DINE has been funded by DiRAC, ExCALIBUR, the Department of Computer Science and the Institute for Computational Cosmology as part of a strategic research equipment purchase.

Using DINE

Please see DINE notes for information about using DINE.

DINE notes

Using BlueField

A DPU hackathon was held in February 2023, which included many useful tips on how to use DINE. A presentation is available from cosma-support which provides usage examples, namely the lab exercises on slides 45 and 84. Please request UK_DPU_Hackathon.pptx

Network information

DINE has several networks:

Command and control network

Used for login, SLURM submission, etc. Both the hosts and BlueField cards are connected to this network. You can specify as:

b[101-124] for the hosts, and

bluefield[101-124] for the cards

This network is accessible from the login nodes.

InfiniBand network

The high performance (200GBit/s HDR) fabric used for inter-job communication and some file system access. Both the hosts and BlueField cards are connected to this network. You can specify as:

bfd[101-124].ib for the hosts

bfh[101-124].ib for the cards

This fabric is not accessible from the login nodes: it is only accessible to other DINE nodes (hosts and BlueField cards).

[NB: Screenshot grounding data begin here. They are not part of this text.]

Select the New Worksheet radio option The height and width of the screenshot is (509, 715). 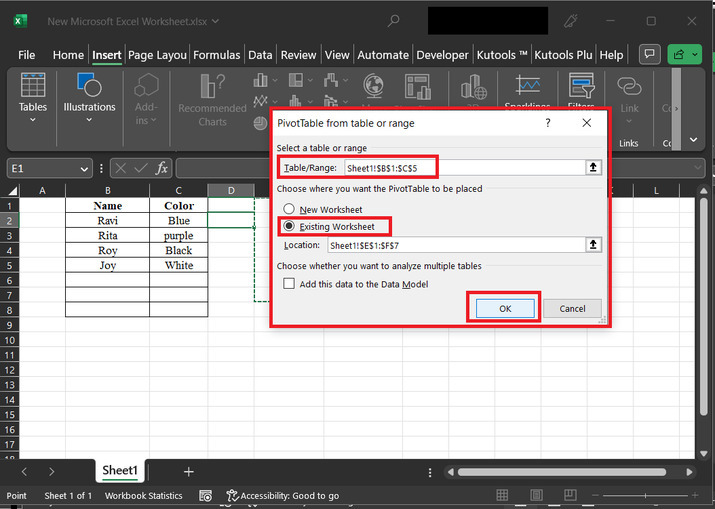(x=290, y=210)
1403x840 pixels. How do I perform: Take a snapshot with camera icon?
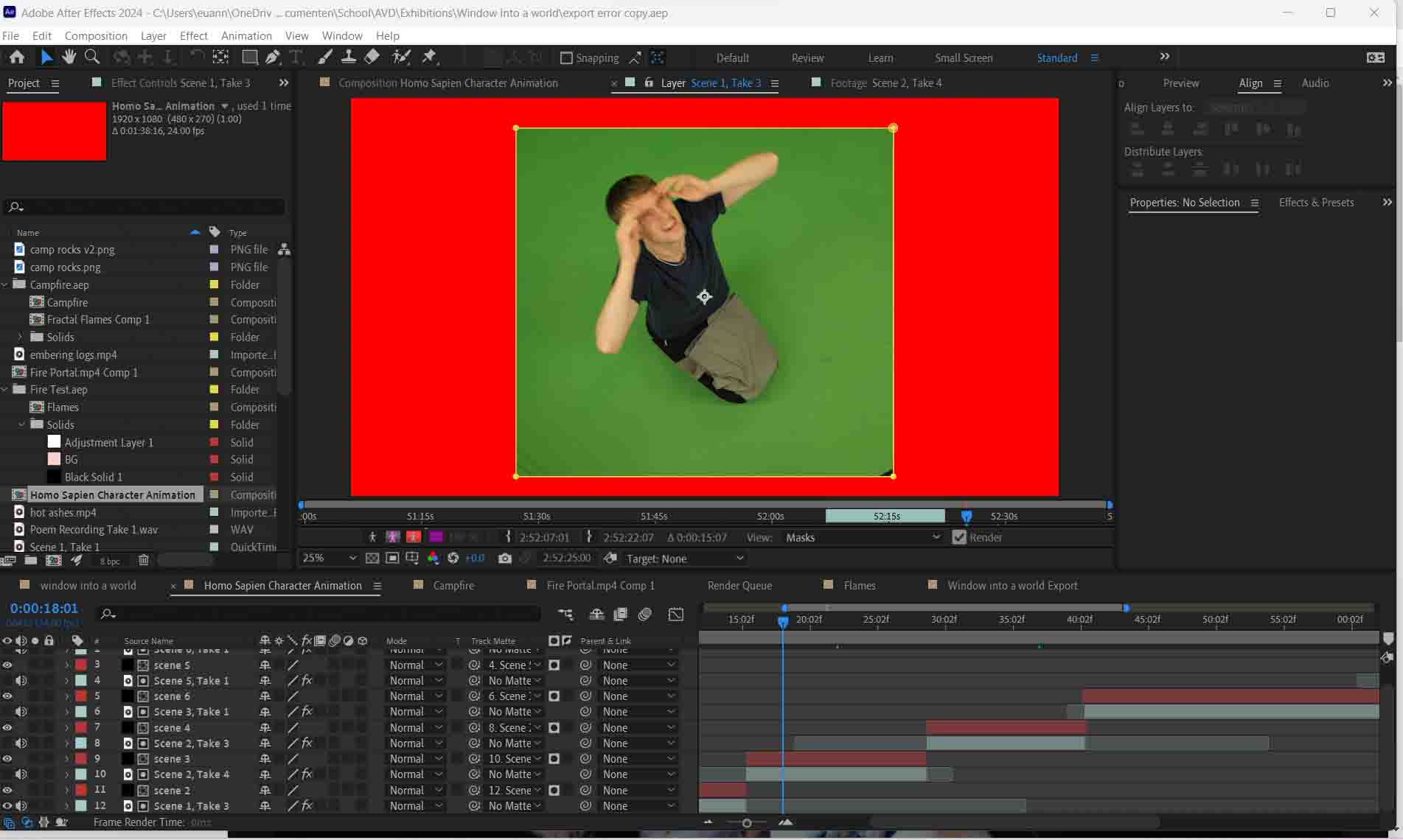coord(504,559)
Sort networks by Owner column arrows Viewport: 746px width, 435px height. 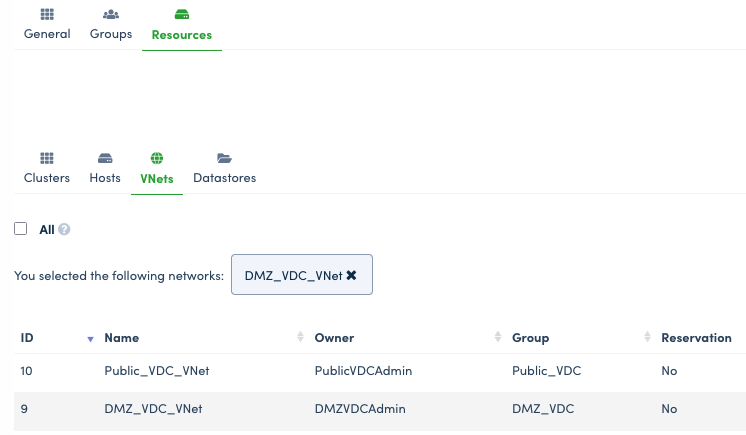[x=497, y=338]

Local BlueField card access

From a host, bfl will provide access to the attached card over a slow internal network.

SLURM submission

To submit to DINE, you need to belong to the “durham”, “do008” or “do009” group, and submit such as:

#SBATCH -p bluefield1

#SBATCH -A durham

or

#SBATCH -A do008

etc

SLURM submission to both host (x86) and BlueField device (ARM) cores

To submit a job that will run across both host and arm cores, the following procedure can be used (Mark Turner).

A SLURM script such as:

#!/bin/bash -l
#SBATCH -o smartmpi.out
#SBATCH -e smartmpi.err
#SBATCH -p bluefield1
#SBATCH -A durham
#SBATCH -t 00:30:00
#SBATCH --nodes=2

module purge
module load python/3.6.5

# Get a comma separated list of IPs for the host and
# Smart NICs that SLURM has assigned us
IPs=$( python3 smartmpi/scripts/dine_config.py )
echo "IPs in use: " $IPs

# Assumes alternating topology with 2 ranks per node
# (one on x86; one on arm64)
np=$(( $SLURM_JOB_NUM_NODES * 2 ))
echo "Num processes: " $np

# Prevent SLURM from blocking the use of Smart NICs
unset SLURM_JOBID

mpirun --mca btl_tcp_if_exclude tmfifo_net0,lo,em1 -host $IPs -np $np launcher_script.sh

Where the dine_config.py file is defined as:

import os

def extract_nodes(nodes):
    for node_entry in nodes.split(','):
    elem = node_entry.split('-')
    if len(elem) == 1:
        yield int(elem[0])
    elif len(elem) == 2:
        node_range = list(map(int, elem))
        for i in range(node_range[0], node_range[1]+1):
            yield i
    else:
        raise ValueError('format error in %s' % x)

def print_ips(node_list):
    node_ips = []
    for node in extract_nodes(node_list):
        basenumber = 200
        ip_elem = node - basenumber
        node_ips.append(f"172.18.178.{2*ip_elem-1}")
        node_ips.append(f"172.18.101.{2*ip_elem}")
    print(",".join(node_ips))


    """
    This script is intended for use on the DINE cluster. It should be used within SLURM
    jobs before the mpirun command.

    It prints the comma separated IPs for the x86 hosts and arm 64 Smart NICs allocated
    to us by SLURM. In SLURM I capture this stdout within a variable and pass it to
    the `-host` argument to mpirun when not using a rankfile.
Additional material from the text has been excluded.